Derek Oubliette earned a formidable reputation as a brutally effective professional ice hockey player, but with his career at an end he’s returned to his remote home town of Pimitamon in the Canadian wilds. He’s a violent, drunken and disruptive presence, taking shifts as a short order cook in the same diner where his mother worked years previously. He doesn’t dwell on past glories, but has had plenty of time to reflect on shortcomings, and part of Lemire’s understated personality construction is how regret and frustration manifest as violence. We see the harshness of an upbringing that made the man, and its results in the past and in the present.

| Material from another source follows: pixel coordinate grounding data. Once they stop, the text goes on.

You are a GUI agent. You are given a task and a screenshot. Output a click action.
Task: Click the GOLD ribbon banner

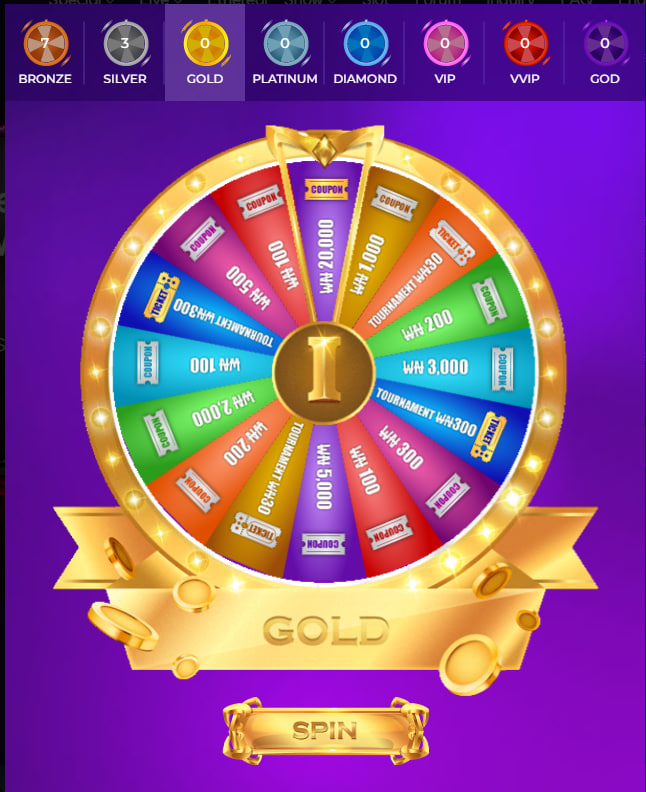326,630
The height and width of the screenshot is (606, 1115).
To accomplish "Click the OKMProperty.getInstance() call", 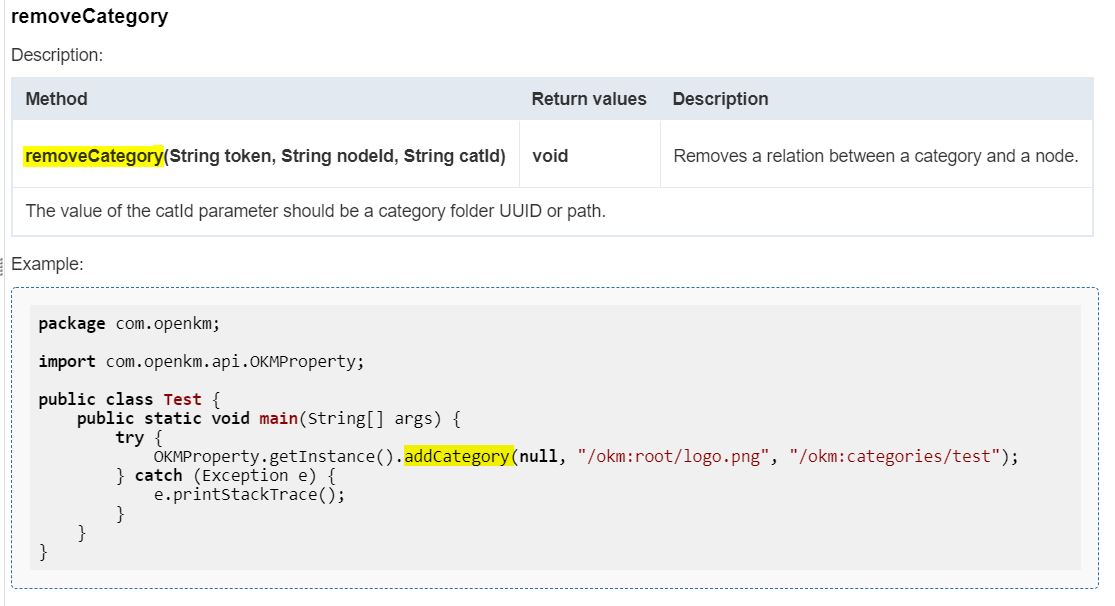I will point(273,456).
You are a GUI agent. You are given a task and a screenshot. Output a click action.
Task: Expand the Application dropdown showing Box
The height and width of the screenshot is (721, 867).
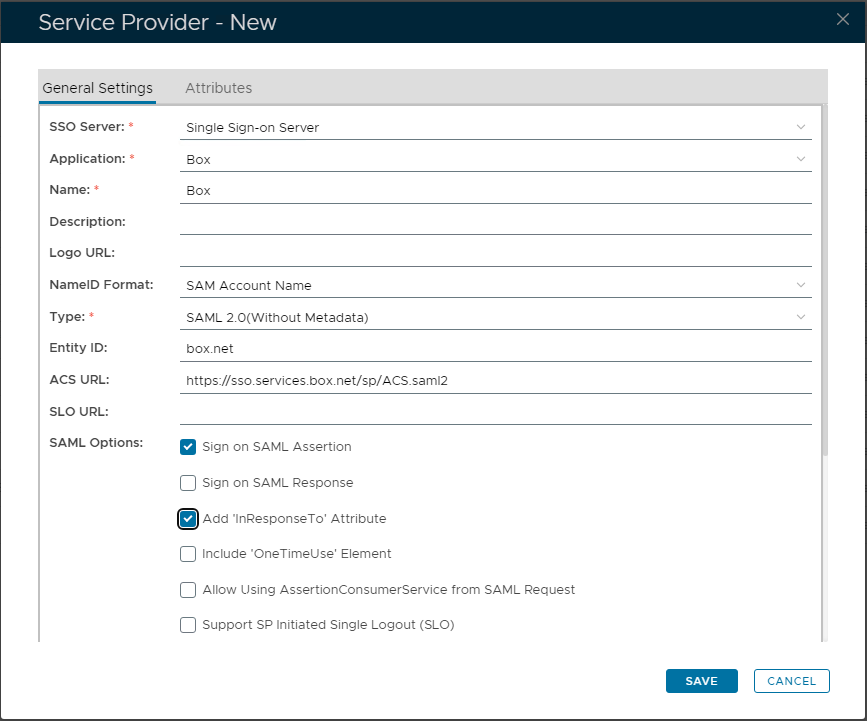(495, 159)
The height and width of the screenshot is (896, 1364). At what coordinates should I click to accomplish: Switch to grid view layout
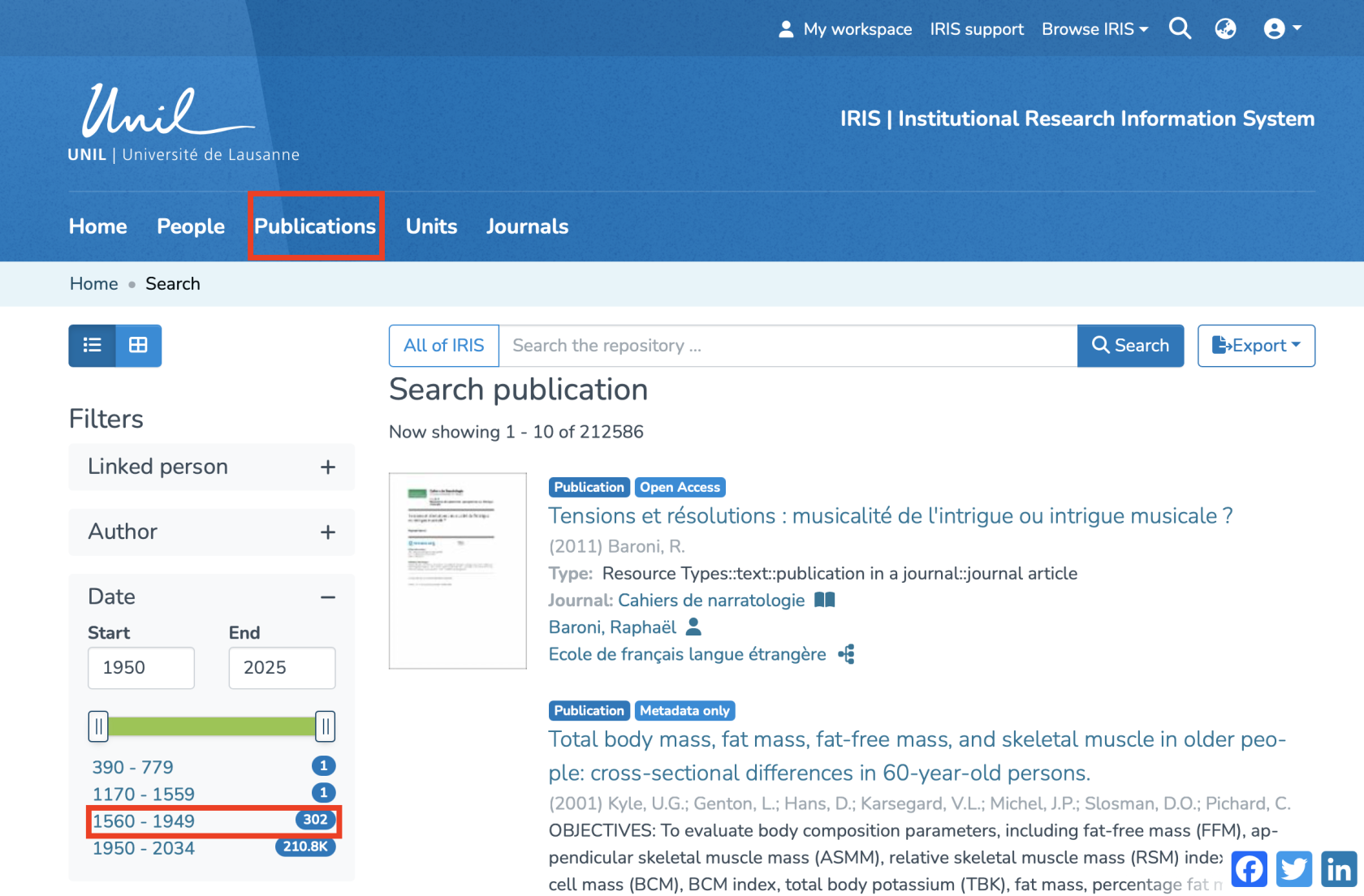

Oubliette arrives at a turning point on the morning he’s released from jail after another unjustified, yet provoked, assault. Beth, the sister he’s not seen since her mid-teens also returns to Pimitamon, escaping a violent relationship. She comes with the family baggage, and has escaped from her problems in other ways. The Oubliette family haven’t entirely worn out their welcome, and after a further incident it’s considered best for all concerned if they spend some time away in a remote country shack. However, trouble is heading their way.
It’s no coincidence that Lemire’s chosen family name for his lead character translates as ‘dungeon’ in English, as this is a man trapped by his past, having learned his behaviour patterns to appease his monster of a father. Further allegory is supplied by Pimitamon being the Cree term for ‘crossroad’, and the artistic emphasis on trudging boots, representing characters on a journey. The passing of time is a method used to present monotony, reflection and the largely unvarying look of the environment. There’s also a reference to Lemire’s first long form work, Lost Dogs, Derek sharing characteristics with its protagonist.
Lemire is a creator whose best stories could only be told as graphic novels. Perhaps cinema at a push, but they wouldn’t work as episodic television, nor as prose because he unfurls them at a pace so ideally suited to the form, and his art is integral. His simple, blocky illustration instantly defines characters beaten by life, and his leisurely storytelling methods emphasise the space of their surroundings. The grey tones used occasionally give way to flat colour, reversing the traditional visual method of indicating the past, the purpose being to contrast Derek’s present-day null existence with a past that might not have been idyllic, but to which there was some life.
Both Derek and Beth are forced to confront their past, and the twofold tension stems from whether they’ll be able to overcome it, and in Beth’s case in particular if it will catch up with her. An astonishing evocation of mood elevates Roughneck to a story with great emotional depth, masterfully told by a creator whose work stands the test of time.